Searching on Newegg for "raspberry pi", the results included many heatsinks and as well as a few other types of cooling systems, yet these items do not seem to appear when looking through the stores of the official distributors.

Does the Raspberry Pi need some sort of cooling system for its processor such as a heatsink? If one is not always required, are there special situations where a cooling system would be necessary (operating in an outdoor environment where temperatures may reach 35°C during the day)? Or is the temperature more related to how hard the processor is working?

Do home-made cases for the Raspberry Pi need to include some sort of ventilation or fan to avoid temperature buildups?

  • You can put a fan on the device, it wont hurt. A heat sink wont hurt either. If you over clock the pi, then cooling becomes more necessary.
    – j0h
    Aug 24, 2014 at 13:26

5 Answers 5


I would like to add this image:


note that from the picture, the main component that gets hot is the USB/ethernet hub - by far, this MAY warrant a heatsink if you are using those components heavily, it has restricted airflow due to a case/etc. and it is in a warmer environment, or some combination thereof.

The second component that gets warm in the image is the 3.3v regulator - this is to be expected from a linear regulator, and basically a non-issue in the new + editions of the pi. These pieces are designed to heat up (that is how they work), so I would not be concerned with this piece needing a heatsink.

Finally, the CPU (and memory which is above the CPU) - this is unlikely to need a heatsink since it will throttle itself if it gets too hot - if you do notice throttling, then you may want a heatsink (and you could run into this if you overclock.. but if you really are THAT desperate for more CPU power, perhaps the Pi isn't for you...)

edit to add new model:

Giles Read has added a heatmap image of the Pi 2:

Pi 2 heatmap image

Seems like the quad core CPU is more power hungry, but looking at the scale on the right helps bring it into perspective: under 40 degrees Celsius is fine for a CPU package, no heatsink needed

and to quote from the RPi foundation

No. The chip used in the Raspberry Pi is equivalent to a chip used in a cellphone, and does not become hot enough to need any special cooling.

  • Nice! Do you have a source for that image?
    – IQAndreas
    Nov 18, 2014 at 21:03
  • @IQAndreas - it came up when I did an image search for "pi heatmap image" with many sources - not sure which one is the original unfortunately Nov 18, 2014 at 21:27
  • This picture may be of an early Pi B, which had a circuit error, connecting two 3.3 V (or 1.8?) busses. This made the networking chip supply 3.3V to the whole board, making it very hot and unreliable.
    – tomnexus
    May 17, 2015 at 19:56
  • What level of cooling do you need if you want to overclock it using the system settings? Do I need a fan, or would I just need a heat sink, if I wanted to do the highest level?
    – jfa
    Sep 19, 2015 at 23:15
  • @JFA it depends a lot on the ambient temperature and humidity, and for how long you need the max performance but I stand with what I said before - you probably want to look into a different system with more CPU power than to try and overclock the Pi to a higher performance level (intel Edison comes to mind, there are several snapdragon dev boards, etc. ) Sep 20, 2015 at 11:39

No, it does not need a cooling system. If the CPU gets too hot (>85C) it will throttle back the speed.
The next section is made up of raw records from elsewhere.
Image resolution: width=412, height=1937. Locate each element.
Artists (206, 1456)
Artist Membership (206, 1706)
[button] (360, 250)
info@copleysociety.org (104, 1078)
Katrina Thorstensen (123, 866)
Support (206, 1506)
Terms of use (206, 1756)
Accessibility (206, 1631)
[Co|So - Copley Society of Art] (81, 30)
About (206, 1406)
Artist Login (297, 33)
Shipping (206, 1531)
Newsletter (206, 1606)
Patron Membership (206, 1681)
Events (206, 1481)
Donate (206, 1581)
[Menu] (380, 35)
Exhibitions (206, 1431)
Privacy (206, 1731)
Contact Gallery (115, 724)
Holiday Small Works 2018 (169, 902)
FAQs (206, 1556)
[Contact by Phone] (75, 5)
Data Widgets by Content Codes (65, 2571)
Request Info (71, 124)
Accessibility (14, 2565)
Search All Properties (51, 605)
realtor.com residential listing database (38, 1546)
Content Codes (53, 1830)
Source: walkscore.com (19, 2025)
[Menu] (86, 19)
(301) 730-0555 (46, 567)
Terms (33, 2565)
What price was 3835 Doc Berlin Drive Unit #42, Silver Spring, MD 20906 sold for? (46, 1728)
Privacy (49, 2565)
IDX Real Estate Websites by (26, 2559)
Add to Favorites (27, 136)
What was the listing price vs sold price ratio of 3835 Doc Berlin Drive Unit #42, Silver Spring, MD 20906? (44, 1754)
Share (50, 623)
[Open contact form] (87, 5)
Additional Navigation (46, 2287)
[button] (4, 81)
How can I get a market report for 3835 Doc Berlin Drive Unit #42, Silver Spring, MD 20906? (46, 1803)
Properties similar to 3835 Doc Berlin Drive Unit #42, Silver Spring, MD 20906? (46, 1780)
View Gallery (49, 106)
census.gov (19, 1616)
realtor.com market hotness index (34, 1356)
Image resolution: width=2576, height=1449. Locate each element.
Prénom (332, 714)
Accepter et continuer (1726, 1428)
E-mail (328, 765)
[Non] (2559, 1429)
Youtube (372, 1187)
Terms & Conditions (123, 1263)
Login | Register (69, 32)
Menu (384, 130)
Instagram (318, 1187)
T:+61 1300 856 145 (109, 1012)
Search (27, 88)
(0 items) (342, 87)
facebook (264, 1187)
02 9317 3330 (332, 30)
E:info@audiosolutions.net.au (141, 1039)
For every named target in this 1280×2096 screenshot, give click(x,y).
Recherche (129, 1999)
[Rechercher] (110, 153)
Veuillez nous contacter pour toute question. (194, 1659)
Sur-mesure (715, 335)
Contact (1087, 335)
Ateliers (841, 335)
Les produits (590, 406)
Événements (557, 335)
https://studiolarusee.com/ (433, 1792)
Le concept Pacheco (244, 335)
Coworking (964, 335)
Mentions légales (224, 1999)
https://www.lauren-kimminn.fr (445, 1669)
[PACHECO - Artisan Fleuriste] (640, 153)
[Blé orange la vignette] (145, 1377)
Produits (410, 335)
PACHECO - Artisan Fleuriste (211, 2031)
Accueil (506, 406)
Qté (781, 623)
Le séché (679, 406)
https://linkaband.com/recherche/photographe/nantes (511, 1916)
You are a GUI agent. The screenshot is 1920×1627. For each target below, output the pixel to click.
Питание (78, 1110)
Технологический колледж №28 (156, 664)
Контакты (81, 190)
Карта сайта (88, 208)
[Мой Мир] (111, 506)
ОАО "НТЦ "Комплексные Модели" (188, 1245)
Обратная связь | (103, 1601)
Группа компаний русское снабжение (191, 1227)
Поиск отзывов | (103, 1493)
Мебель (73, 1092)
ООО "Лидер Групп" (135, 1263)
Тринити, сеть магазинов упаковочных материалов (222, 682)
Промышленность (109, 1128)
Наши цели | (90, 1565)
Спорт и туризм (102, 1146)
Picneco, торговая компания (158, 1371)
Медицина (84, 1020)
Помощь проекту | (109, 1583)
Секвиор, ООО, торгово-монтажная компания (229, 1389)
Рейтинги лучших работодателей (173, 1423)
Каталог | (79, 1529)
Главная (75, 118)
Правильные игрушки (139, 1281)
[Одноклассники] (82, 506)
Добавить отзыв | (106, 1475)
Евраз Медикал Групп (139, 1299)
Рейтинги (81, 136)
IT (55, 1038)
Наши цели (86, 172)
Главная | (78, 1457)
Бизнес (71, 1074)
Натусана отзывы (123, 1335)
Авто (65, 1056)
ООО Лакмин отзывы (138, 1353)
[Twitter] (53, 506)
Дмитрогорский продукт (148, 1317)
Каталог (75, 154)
Perhaps vendors sell heat-sinks to gullible people for the same reason they sell gold plated digital audio cables, they make a profit.

There are tests videos on YouTube. Here is one with heatsink and one with an additional fan. It's clear that the heatsink alone does only make a marginal difference, which probably does not justify the money you pay for a heatsink.

  • 6
    won't putting a heat sink help prevent the pi from throttling back and may help maintain performance?
    – PhillyNJ
    Aug 24, 2014 at 16:01
  • 2
    Certainly (not the same as the need the OP was asking about though).
    – joan
    Aug 24, 2014 at 16:21
  • How likely is it to hit that 85C temperature and throttle? Unlikely. Here's one person's experience in a room at a reasonable temperature (25C / 77F) : raspberrypi.org/forums/viewtopic.php?f=29&t=11579#p169872
    – dannysauer
    Jan 23, 2019 at 22:28

The best thing I can suggest is just to monitor the temps for a while and see for yourself if it is needed in your case. (ambient temps, overclocking and continued load being major factors). The greater the load on the components, the more heat they produce.

As in most hardware cases it doesn't hurt to keep your gear cool. Just adding a fan somewhere in the setup can already work wonders, there shouldn't be a need to go looking for specialized aftermarket coolers. After all, a Pi is still a bit of a DIY thing isn't it? :)

This thread shows you how to monitor your temps:



this returns core temp in °C

/opt/vc/bin/vcgencmd measure_temp
  • Is there a core temperature monitor already on the board, or do I need to purchase one of those hand-held temperature sensors?
    – IQAndreas
    Sep 2, 2014 at 8:43
  • 2
    '/opt/vc/bin/vcgencmd measure_temp' gets you your core temp
    – Havnar
    Jan 20, 2015 at 14:48

Sure it doesn't help much, but they are typically only a few dollars and look nice so why not? http://www.rootusers.com/raspberry-pi-heat-sinks-temperature-before-and-after/ temperatures do drop a bit, yes it's a cheap device so this isn't exactly critical.

  • 1
    If only they were all that cool (pun!) though.
    – goldilocks
    Nov 19, 2016 at 14:30

If you are overclocking it then yes, you might need to provide extra cooling. However if you do decide to push it a bit it is advisable you provide extra cooling.